**** Text passage

There are several functorial models for $BG$, see for example [Adem, Milgram: Cohomology of Finite Groups, Chapter II] where $$BG = \coprod_{i=0}^\infty \sigma^i \times G^i/(\text{relations})$$ with $\sigma^i=\lbrace (x_1,...,x_i)\mid 0\le x_1 \le \cdots \le x_i \le 1\rbrace$ the standard $i$-simplex.

Now assume $G$ is discrete. Then $$B_nG := \coprod_{i=0}^n \sigma^i \times G^i/(\text{relations})$$ is the n-skeleton of $BG$ and depends functorially on $G$. Since the cohomology in degree $\lt n$ of a CW complex is determined by the $n$-skeleton, we obtain $H^k(B_nG;M)=H^k(BG;M)$ for $0 \le k < n$ and $H^k(B_nG;M)=0$ for $k> n$ and all (local) coefficients $M$.

********
**** Listing

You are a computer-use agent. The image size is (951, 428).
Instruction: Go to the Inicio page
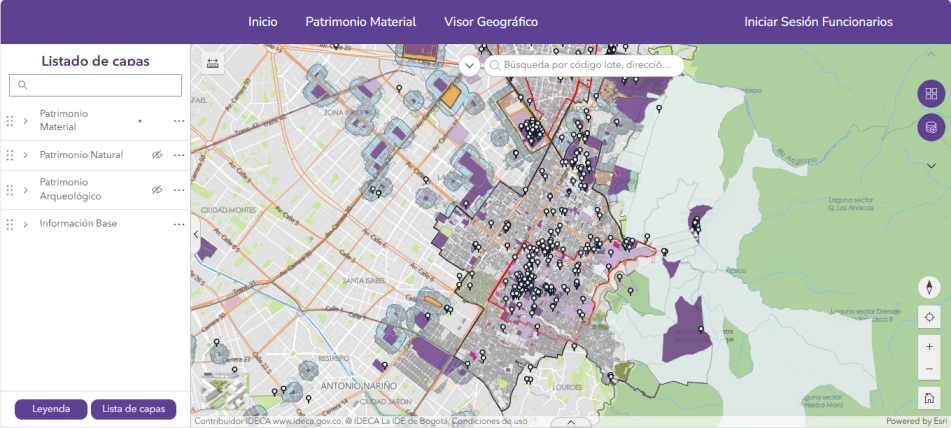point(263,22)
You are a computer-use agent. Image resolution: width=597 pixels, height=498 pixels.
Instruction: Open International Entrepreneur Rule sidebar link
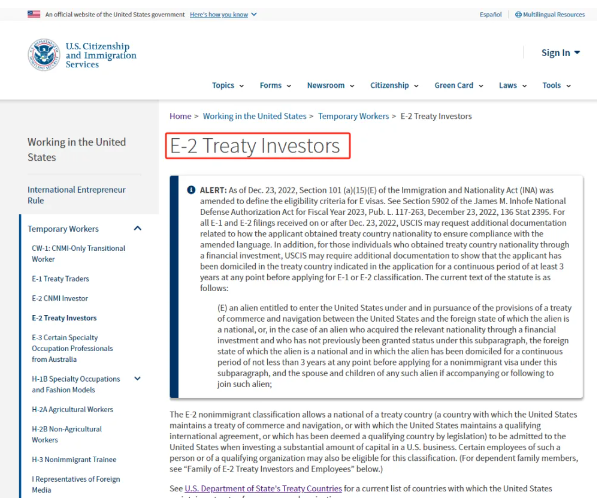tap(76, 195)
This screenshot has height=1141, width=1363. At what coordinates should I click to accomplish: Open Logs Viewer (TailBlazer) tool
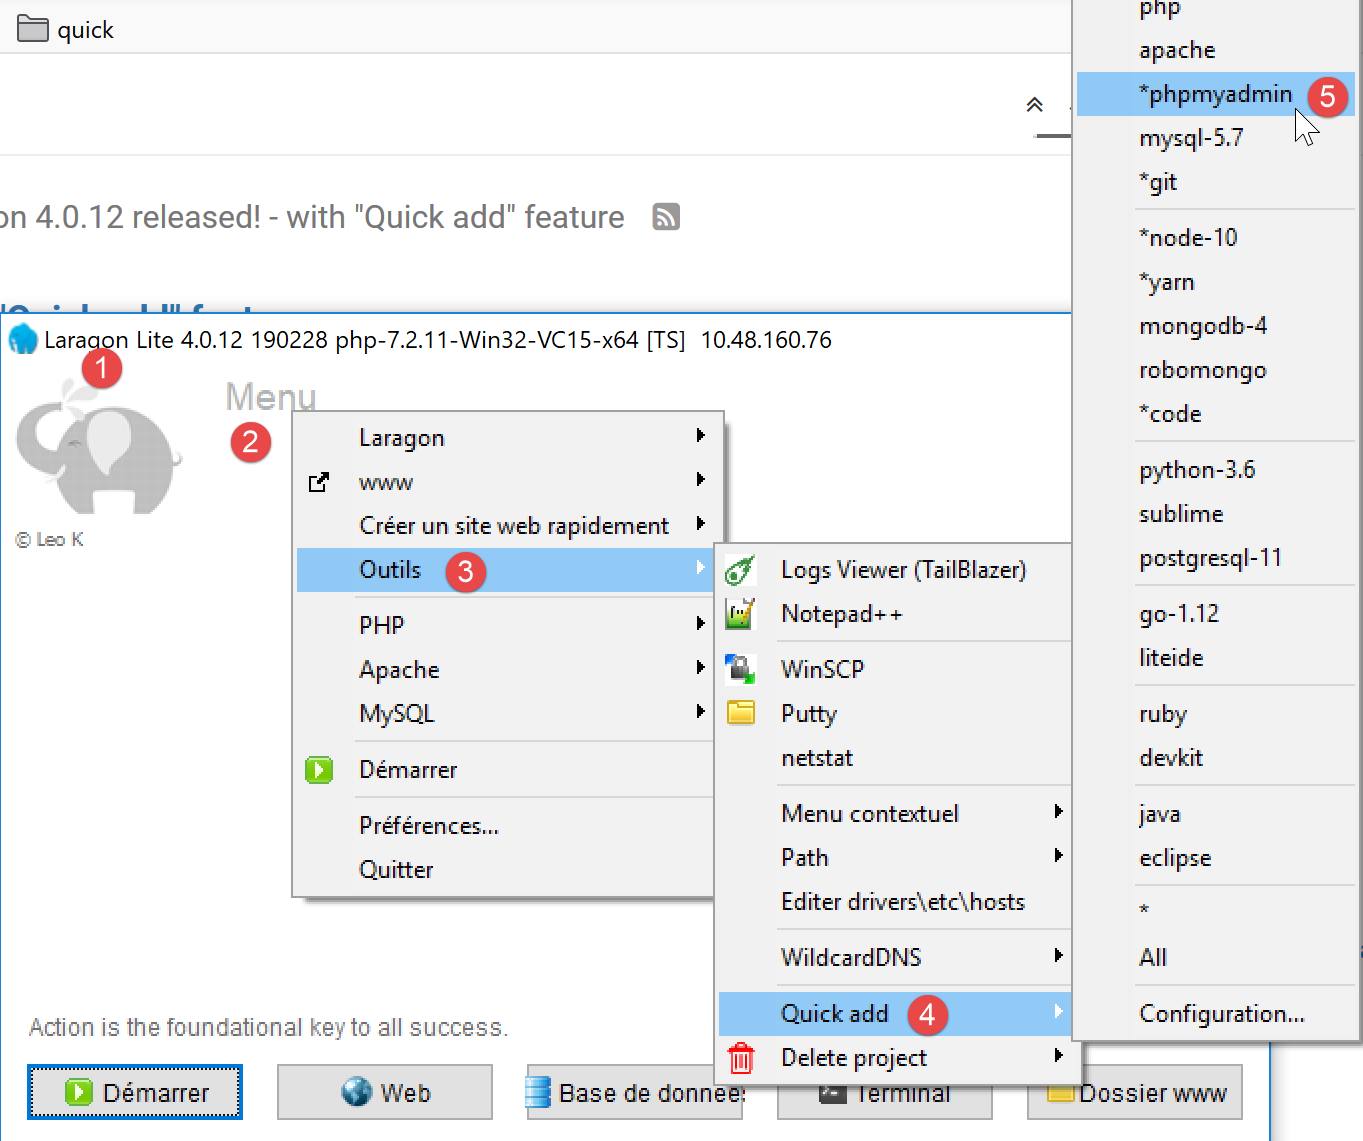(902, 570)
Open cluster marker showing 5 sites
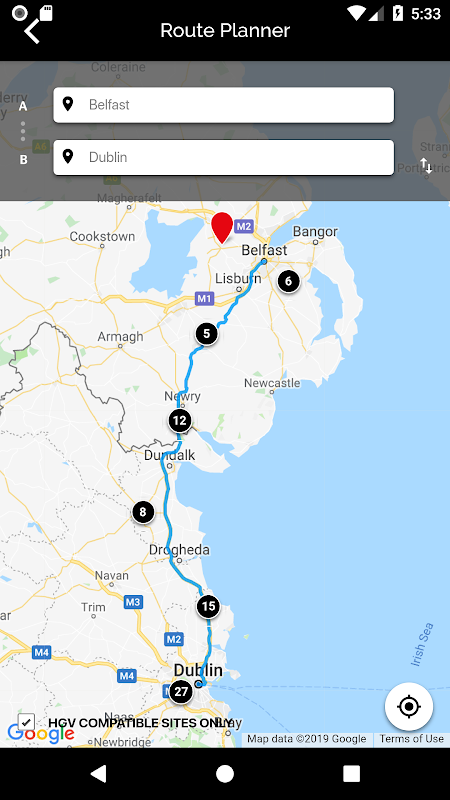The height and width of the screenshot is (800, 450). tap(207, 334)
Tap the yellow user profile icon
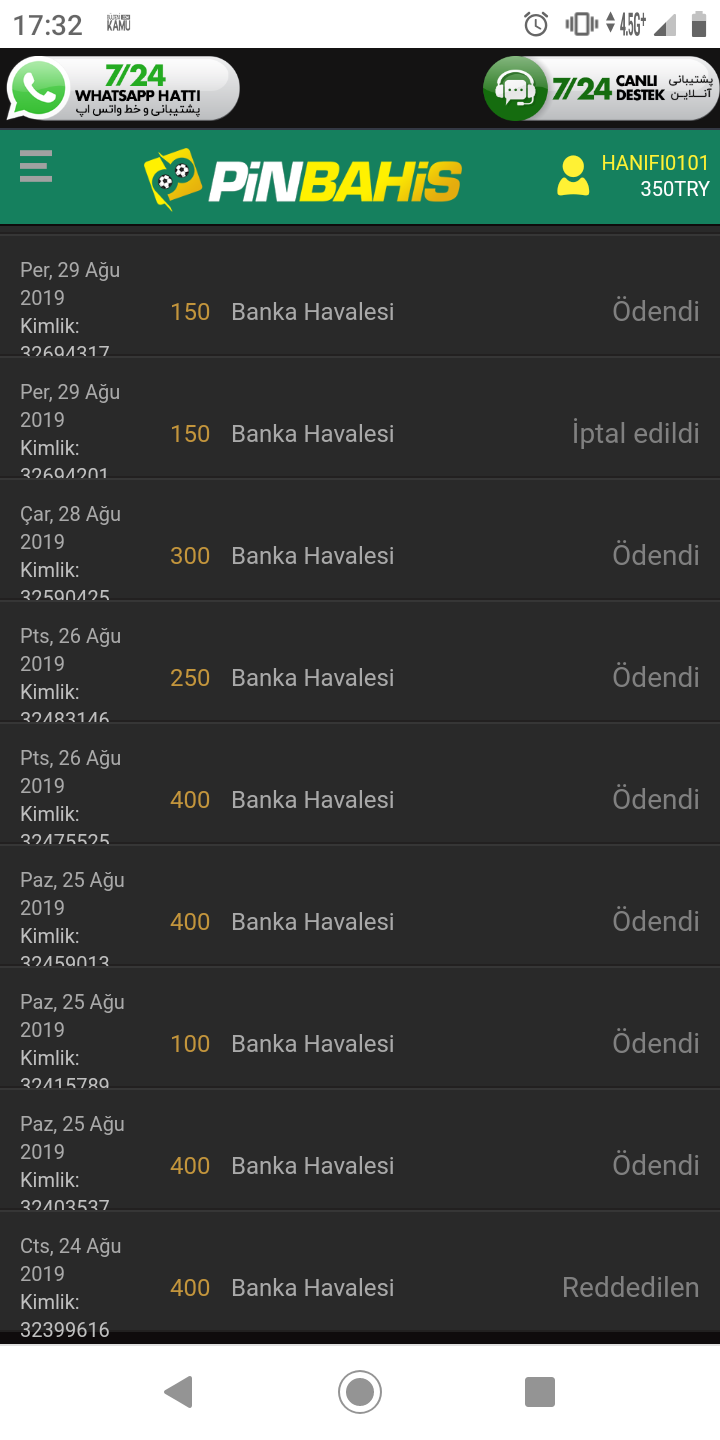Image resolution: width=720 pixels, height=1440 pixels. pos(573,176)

********

* _Exercise prompt_
Reproduce, word for word and with every formula intact, the full passage above on functorial models of $BG$ and its skeleta.

* _Written solution_
There are several functorial models for $BG$, see for example [Adem, Milgram: Cohomology of Finite Groups, Chapter II] where $$BG = \coprod_{i=0}^\infty \sigma^i \times G^i/(\text{relations})$$ with $\sigma^i=\lbrace (x_1,...,x_i)\mid 0\le x_1 \le \cdots \le x_i \le 1\rbrace$ the standard $i$-simplex.

Now assume $G$ is discrete. Then $$B_nG := \coprod_{i=0}^n \sigma^i \times G^i/(\text{relations})$$ is the n-skeleton of $BG$ and depends functorially on $G$. Since the cohomology in degree $\lt n$ of a CW complex is determined by the $n$-skeleton, we obtain $H^k(B_nG;M)=H^k(BG;M)$ for $0 \le k < n$ and $H^k(B_nG;M)=0$ for $k> n$ and all (local) coefficients $M$.